-- What to work on --
Render each line of the listing below as one string in a JSON list, leaving out any blank lines.

Records taken from a dataset
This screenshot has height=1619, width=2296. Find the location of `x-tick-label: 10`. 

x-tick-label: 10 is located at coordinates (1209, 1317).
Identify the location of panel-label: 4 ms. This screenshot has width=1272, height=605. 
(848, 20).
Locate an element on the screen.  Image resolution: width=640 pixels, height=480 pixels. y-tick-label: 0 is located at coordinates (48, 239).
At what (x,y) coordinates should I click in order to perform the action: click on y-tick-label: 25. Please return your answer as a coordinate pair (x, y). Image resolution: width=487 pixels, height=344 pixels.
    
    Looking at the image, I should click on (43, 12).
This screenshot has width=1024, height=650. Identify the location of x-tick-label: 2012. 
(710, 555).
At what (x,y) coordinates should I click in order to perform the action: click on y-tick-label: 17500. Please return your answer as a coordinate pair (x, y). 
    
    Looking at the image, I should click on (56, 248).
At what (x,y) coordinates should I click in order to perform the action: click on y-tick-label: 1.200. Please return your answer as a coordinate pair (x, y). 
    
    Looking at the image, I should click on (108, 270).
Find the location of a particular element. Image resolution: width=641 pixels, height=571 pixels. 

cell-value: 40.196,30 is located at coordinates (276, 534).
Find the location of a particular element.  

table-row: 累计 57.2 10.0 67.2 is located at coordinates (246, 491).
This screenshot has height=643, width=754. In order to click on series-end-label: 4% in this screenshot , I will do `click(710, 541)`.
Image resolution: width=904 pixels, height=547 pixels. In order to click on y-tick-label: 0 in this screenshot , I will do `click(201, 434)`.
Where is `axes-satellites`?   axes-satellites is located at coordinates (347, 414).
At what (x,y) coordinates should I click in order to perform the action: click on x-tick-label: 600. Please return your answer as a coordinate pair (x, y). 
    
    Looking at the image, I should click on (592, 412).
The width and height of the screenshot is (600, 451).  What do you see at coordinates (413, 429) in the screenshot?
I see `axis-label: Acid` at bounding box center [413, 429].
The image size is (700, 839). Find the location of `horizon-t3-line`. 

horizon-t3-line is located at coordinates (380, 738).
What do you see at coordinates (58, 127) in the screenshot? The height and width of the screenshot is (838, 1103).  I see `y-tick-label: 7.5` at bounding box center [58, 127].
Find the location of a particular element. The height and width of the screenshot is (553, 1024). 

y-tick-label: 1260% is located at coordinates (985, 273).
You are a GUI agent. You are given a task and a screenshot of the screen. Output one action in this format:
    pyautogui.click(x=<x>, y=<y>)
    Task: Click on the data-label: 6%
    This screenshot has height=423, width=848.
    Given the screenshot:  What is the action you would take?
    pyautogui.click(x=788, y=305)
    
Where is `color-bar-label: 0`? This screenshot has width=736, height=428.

-- Exercise output --
[
  "This screenshot has height=1619, width=2296. Find the location of `x-tick-label: 10`. ",
  "x-tick-label: 10 is located at coordinates (1209, 1317).",
  "Identify the location of panel-label: 4 ms. This screenshot has width=1272, height=605. ",
  "(848, 20).",
  "Locate an element on the screen.  Image resolution: width=640 pixels, height=480 pixels. y-tick-label: 0 is located at coordinates (48, 239).",
  "At what (x,y) coordinates should I click in order to perform the action: click on y-tick-label: 25. Please return your answer as a coordinate pair (x, y). Image resolution: width=487 pixels, height=344 pixels.",
  "    Looking at the image, I should click on (43, 12).",
  "This screenshot has width=1024, height=650. Identify the location of x-tick-label: 2012. ",
  "(710, 555).",
  "At what (x,y) coordinates should I click in order to perform the action: click on y-tick-label: 17500. Please return your answer as a coordinate pair (x, y). ",
  "    Looking at the image, I should click on (56, 248).",
  "At what (x,y) coordinates should I click in order to perform the action: click on y-tick-label: 1.200. Please return your answer as a coordinate pair (x, y). ",
  "    Looking at the image, I should click on (108, 270).",
  "Find the location of a particular element. Image resolution: width=641 pixels, height=571 pixels. ",
  "cell-value: 40.196,30 is located at coordinates (276, 534).",
  "Find the location of a particular element.  ",
  "table-row: 累计 57.2 10.0 67.2 is located at coordinates (246, 491).",
  "This screenshot has height=643, width=754. In order to click on series-end-label: 4% in this screenshot , I will do `click(710, 541)`.",
  "Image resolution: width=904 pixels, height=547 pixels. In order to click on y-tick-label: 0 in this screenshot , I will do `click(201, 434)`.",
  "Where is `axes-satellites`?   axes-satellites is located at coordinates (347, 414).",
  "At what (x,y) coordinates should I click in order to perform the action: click on x-tick-label: 600. Please return your answer as a coordinate pair (x, y). ",
  "    Looking at the image, I should click on (592, 412).",
  "The width and height of the screenshot is (600, 451).  What do you see at coordinates (413, 429) in the screenshot?",
  "I see `axis-label: Acid` at bounding box center [413, 429].",
  "The image size is (700, 839). Find the location of `horizon-t3-line`. ",
  "horizon-t3-line is located at coordinates (380, 738).",
  "What do you see at coordinates (58, 127) in the screenshot? The height and width of the screenshot is (838, 1103).  I see `y-tick-label: 7.5` at bounding box center [58, 127].",
  "Find the location of a particular element. The height and width of the screenshot is (553, 1024). ",
  "y-tick-label: 1260% is located at coordinates (985, 273).",
  "You are a GUI agent. You are given a task and a screenshot of the screen. Output one action in this format:",
  "    pyautogui.click(x=<x>, y=<y>)",
  "    Task: Click on the data-label: 6%",
  "    This screenshot has height=423, width=848.",
  "    Given the screenshot:  What is the action you would take?",
  "    pyautogui.click(x=788, y=305)",
  "Where is `color-bar-label: 0`? This screenshot has width=736, height=428."
]